When most people look at a big truck on the highway, they see a massive combination vehicle with a huge grill, protruding smoke stacks, eighteen wheels, and a lot of power. Automobile drivers look up into the cab and expect to see a big, burly guy looking back through the mirrors. While these perceptions might have been true in the past, things are rapidly changing … in a positive way.
To begin, more women are entering the industry as professional drivers. While women currently comprise about seven percent of the driver population, that number is growing quickly. Women are learning that the old image of a dirty, physically demanding job is no longer true.
Technology within the trucking industry has progressed at a dizzying pace. Visiting a truck show is no longer just kicking tires and looking at chrome and steel. Now, the technology companies are outpacing the traditional manufacturers at industry events.
As the industry adopts more technology, it allows the driver to enjoy a career that’s less physical and more skilled, which in turn attracts more women.
Twenty years ago, a driver might kiss his wife and children goodbye and spend two to six weeks on the road, with very little communication in between. Now, a driver might be away from home but can stay connected virtually from anywhere on a 24/7 basis. Cell phones with “FaceTime,” tablets and laptops with Skype, Google Hangouts, and other video conference abilities allow a driver to see and hear his or her family and friends in real time. When asked to name a favorite technology device, drivers on the WIT Facebook page overwhelmingly mentioned their smartphones for checking on customer addresses and looking at the facilities with Google Maps, finding parking spots, weather and road conditions, traffic patterns and more.
From the carrier perspective, connection with the truck and driver is also immediate. Look inside a large terminal’s dispatch area and you’ll see large maps with tiny dots indicating a power unit somewhere on the nation’s highways. Those silver domes on the cab of the truck are actually satellite receivers which track every mile of the more than three million tractor-trailers on the road at a time.
What about safety? Trucks are now equipped with collision warning devices, anti-lock brakes, stability control systems, and anti-rollover equipment. Trucks are much safer, both inside and outside of the cab.
A driver can sit in the cab and ensure a secure connection with the fifth wheel via video. He or she doesn’t have to crank the dollies, as a touch of a button will raise and lower the trailer legs. Snow chains apply themselves to the tires with a command from inside the truck. Drivers can even monitor the tire pressure without using a club to hit each wheel on the truck and trailer.
Fatigue systems include glasses that alert a driver if his or her head tilts forward and in the future, that could come from a sensor in the cab that sounds an alarm when a driver’s eyes shut for too long.
────
WHAT TO WORK ON:
1) Retype the trucking article between "Technology within the" and "attracts more women.", inclusive.
2) Extend the trucking article, picking up after its final sentence.

GIVEN ENTRIES:
────
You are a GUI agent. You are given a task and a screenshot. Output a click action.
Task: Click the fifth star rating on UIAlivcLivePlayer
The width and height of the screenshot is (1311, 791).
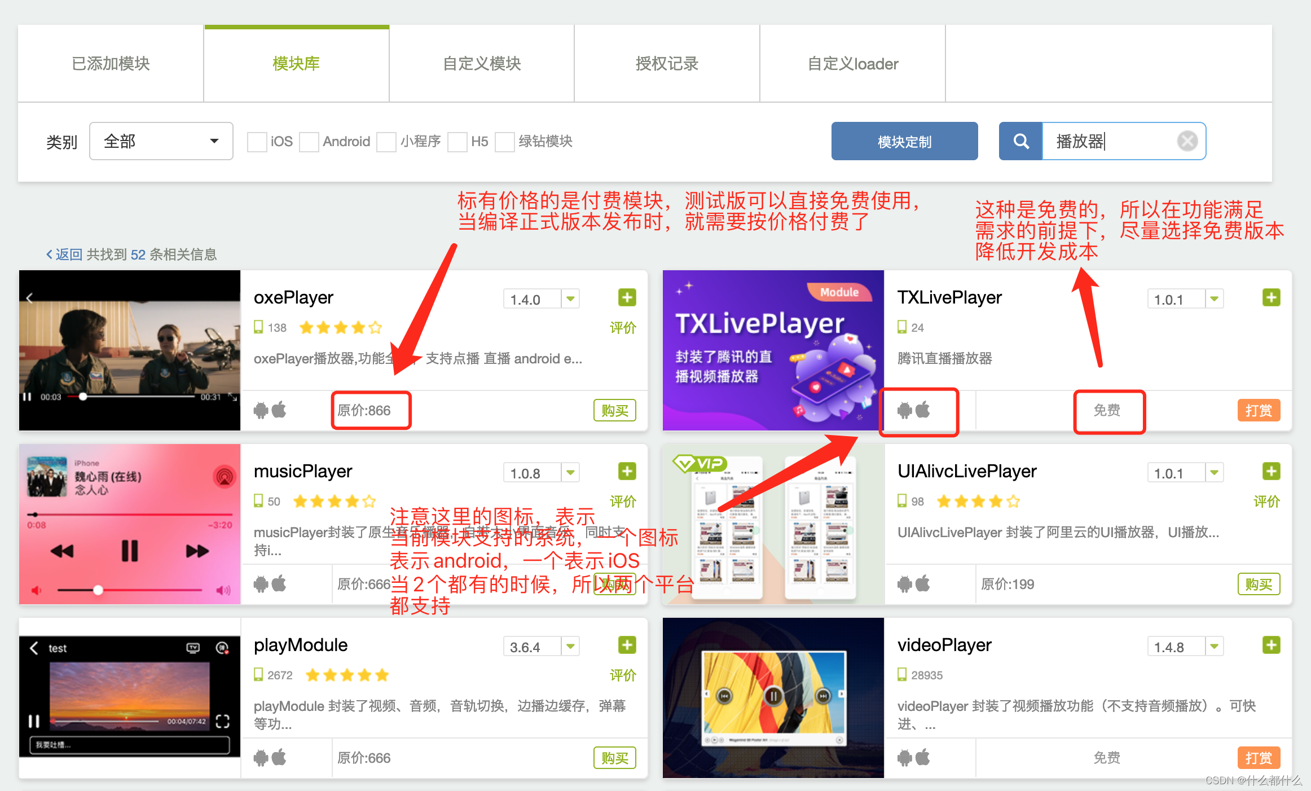[1014, 501]
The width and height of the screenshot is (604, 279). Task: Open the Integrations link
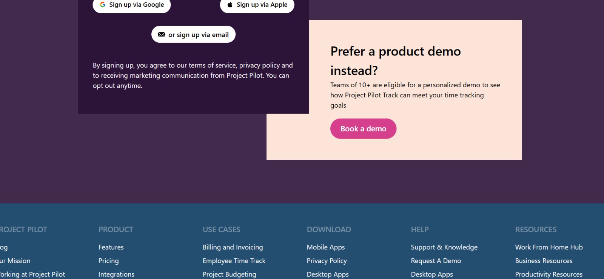click(x=116, y=274)
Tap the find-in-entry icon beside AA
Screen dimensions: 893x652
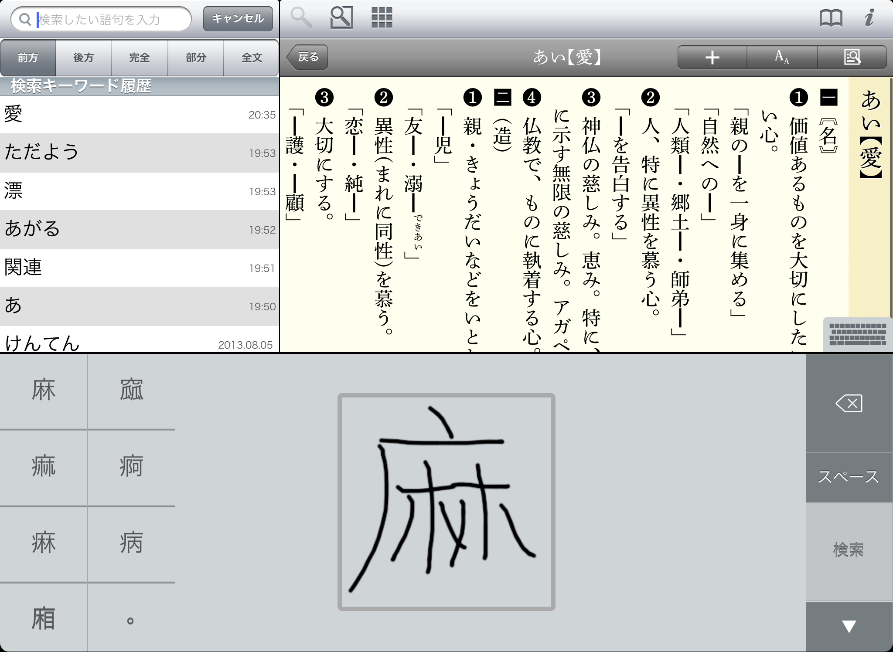[x=852, y=57]
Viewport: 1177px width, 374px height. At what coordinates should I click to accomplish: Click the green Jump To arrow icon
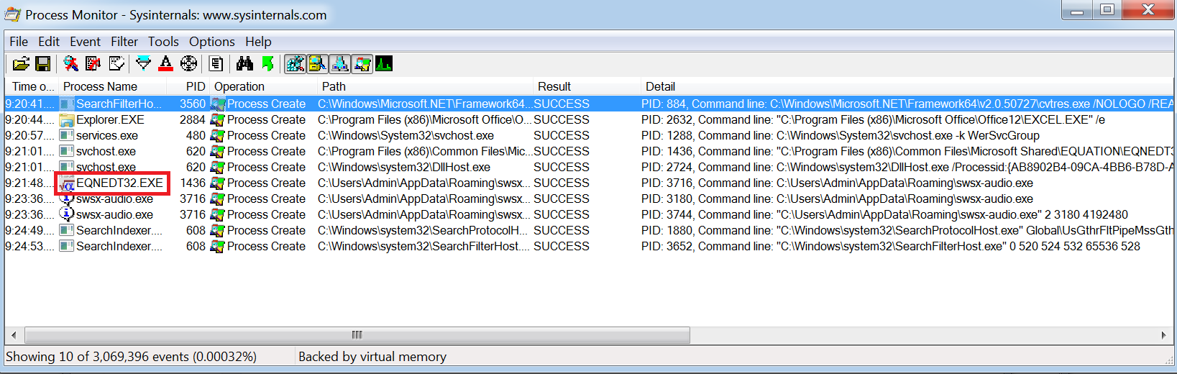click(267, 64)
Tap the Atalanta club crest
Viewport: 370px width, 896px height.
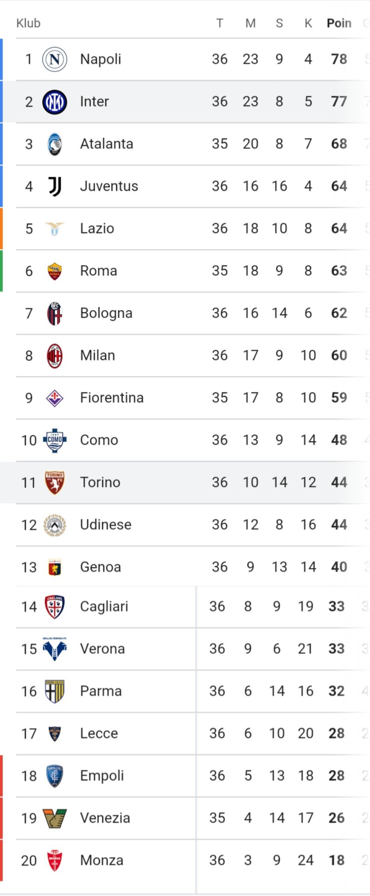[x=55, y=144]
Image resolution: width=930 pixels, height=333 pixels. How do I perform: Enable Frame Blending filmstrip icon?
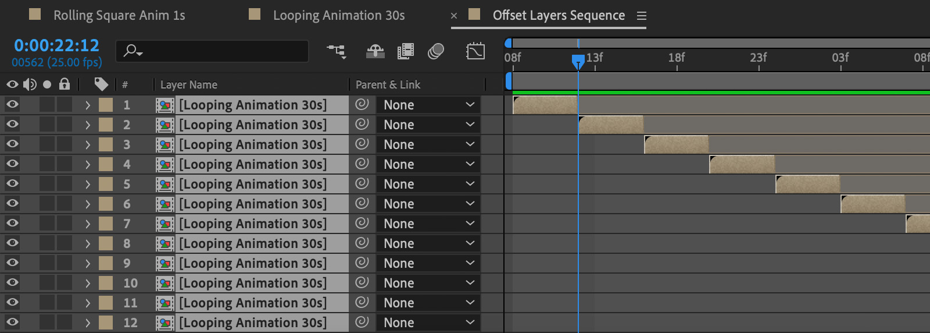tap(406, 52)
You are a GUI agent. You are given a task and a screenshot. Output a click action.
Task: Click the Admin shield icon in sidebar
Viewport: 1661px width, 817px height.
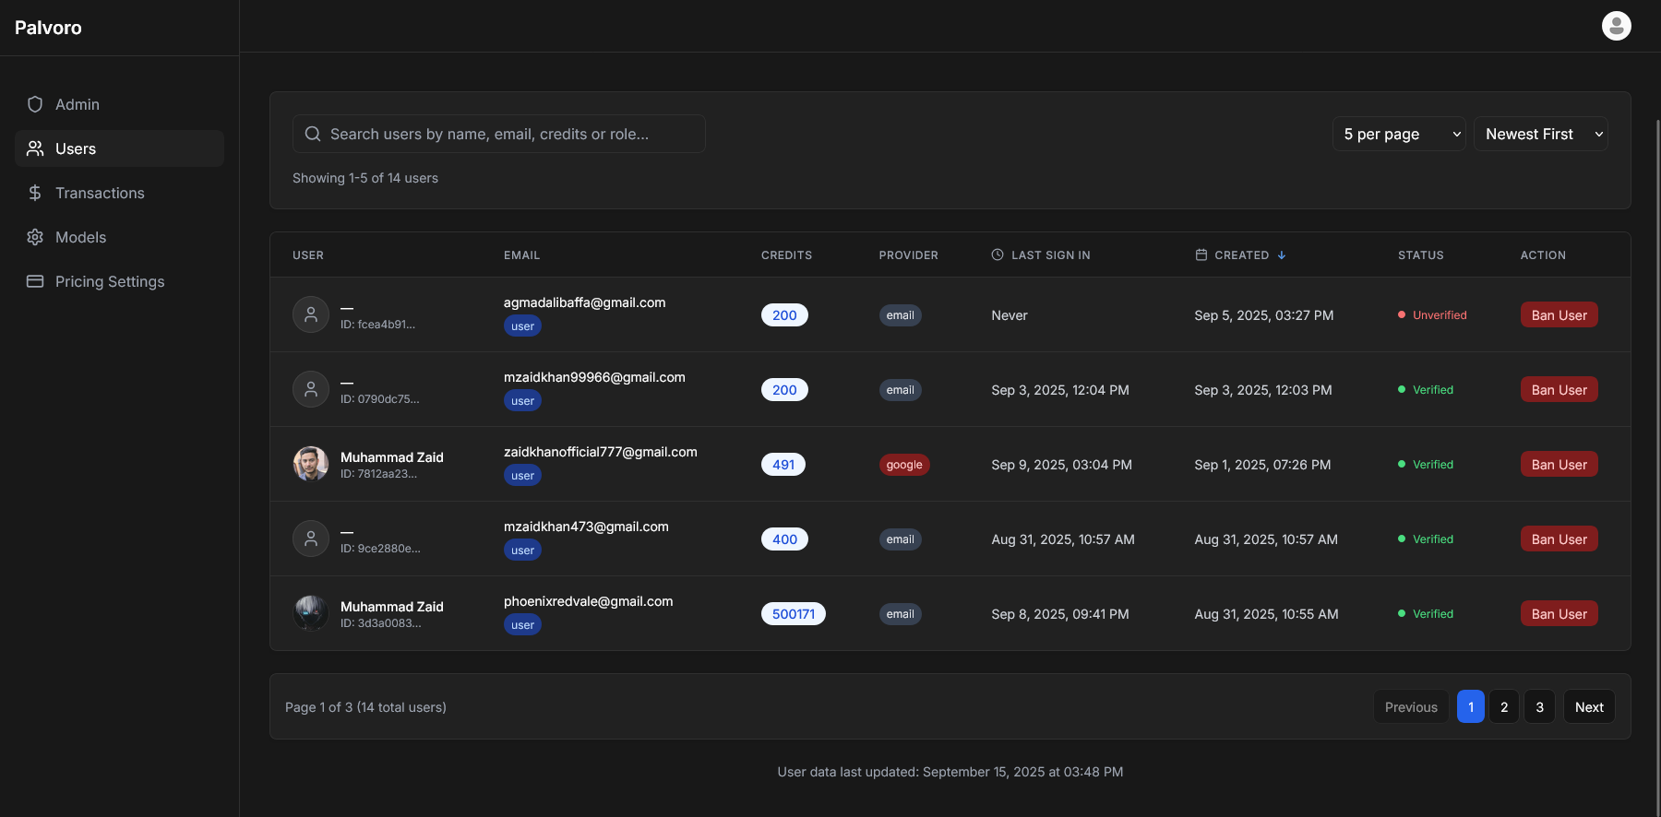pos(35,104)

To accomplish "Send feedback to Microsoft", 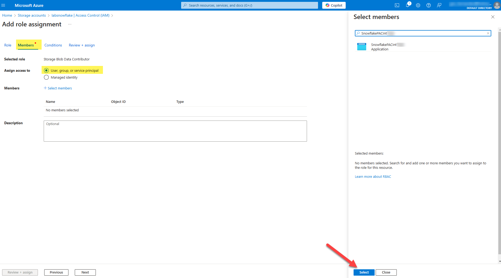I will pyautogui.click(x=439, y=5).
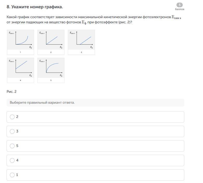Click the number 3 caption below the third graph
203x183 pixels.
(81, 52)
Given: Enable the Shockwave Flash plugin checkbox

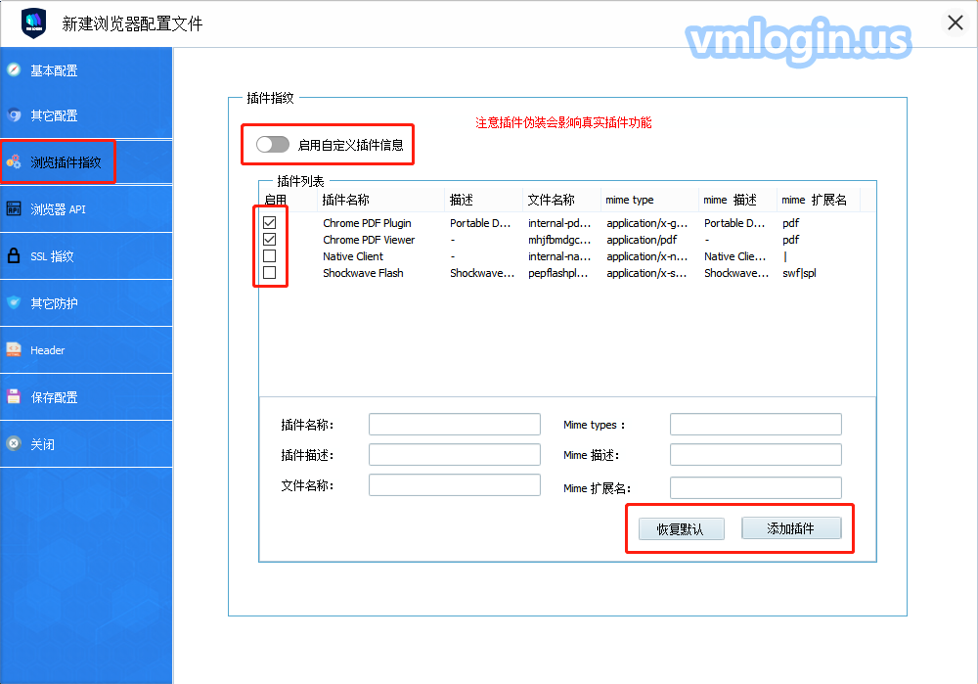Looking at the screenshot, I should (269, 273).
────
REPLIES:
1)
Technology within the trucking industry has progressed at a dizzying pace. Visiting a truck show is no longer just kicking tires and looking at chrome and steel. Now, the technology companies are outpacing the traditional manufacturers at industry events.
As the industry adopts more technology, it allows the driver to enjoy a career that’s less physical and more skilled, which in turn attracts more women.

2)
Comfort in the cab has advanced a great deal since the days of the wild cat haulers. Women especially look for “creature comforts” to make the truck feel more like home. Better positioning for appliances such as microwaves, refrigerators, and even portable toilets, allow the driver more storage and a better-designed living space.
The ergonomics in the front of the cab has been a focus for the truck manufacturers at the prodding of the Women In Trucking Association. More adaptability is the key, as many women drive in a team configuration with a husband or boyfriend.
From seat positioning to the slope of the dash, trucks are getting a makeover. A typically shorter woman has a harder time seeing over the dash without losing touch with the pedals. Also, the slope of the hood can create a barrier for visibility in front of the truck. The console can reduce visibility to the passenger side mirrors, which is what a driver relies on to see the opposite side of the truck.
Women’s typically shorter arms and legs require an easier to reach dashboard so knobs and switches can be accessible. Seats need to accommodate a woman’s shorter leg length and wider hips. Seat belt comfort has been an issue for female drivers, as women are designed differently than men and a webbed belt rubbing across anyone’s chest for ten to eleven hours can be uncomfortable, but often more so for women.
Many four-wheeler drivers might not realize that most trucks are now being built with automated transmissions. The days of double clutching and synchronized shifting are fading away. This isn’t something women have needed or requested instead it’s a reflection of the need to attract millennials, who typically learned to drive with an automated transmission and wouldn’t know what to do with a stick shift in any vehicle!
A common misconception about trucks is that they pollute the air. Sure, there might still be some old vehicles on the road with a trail of smoke flowing from the stack, but those days are in the past as well.
Over the years, the allowance for emission standards has been reduced to nearly nothing. Newer trucks have EPA standards so stringent in some places that the air coming out of the truck is cleaner than what went in. The Obama administration has proposed rules to reduce truck emissions by 25 percent over the next decade.
Truck manufacturers have adopted European technology that uses a product called DEF, or Diesel Exhaust Fluid, which is a mixture of urea and deionized water injected into the exhaust stream to reduce harmful NOx emissions. Drivers must purchase this liquid and refill their truck tanks at truck stops.
Drivers sleep in the cab of the truck, but anti-idling laws force the driver to turn the truck off, despite hot or cold outside temperatures. Carriers install auxiliary power units (APUs) that heat and cool the cab of the truck when the engine is turned off.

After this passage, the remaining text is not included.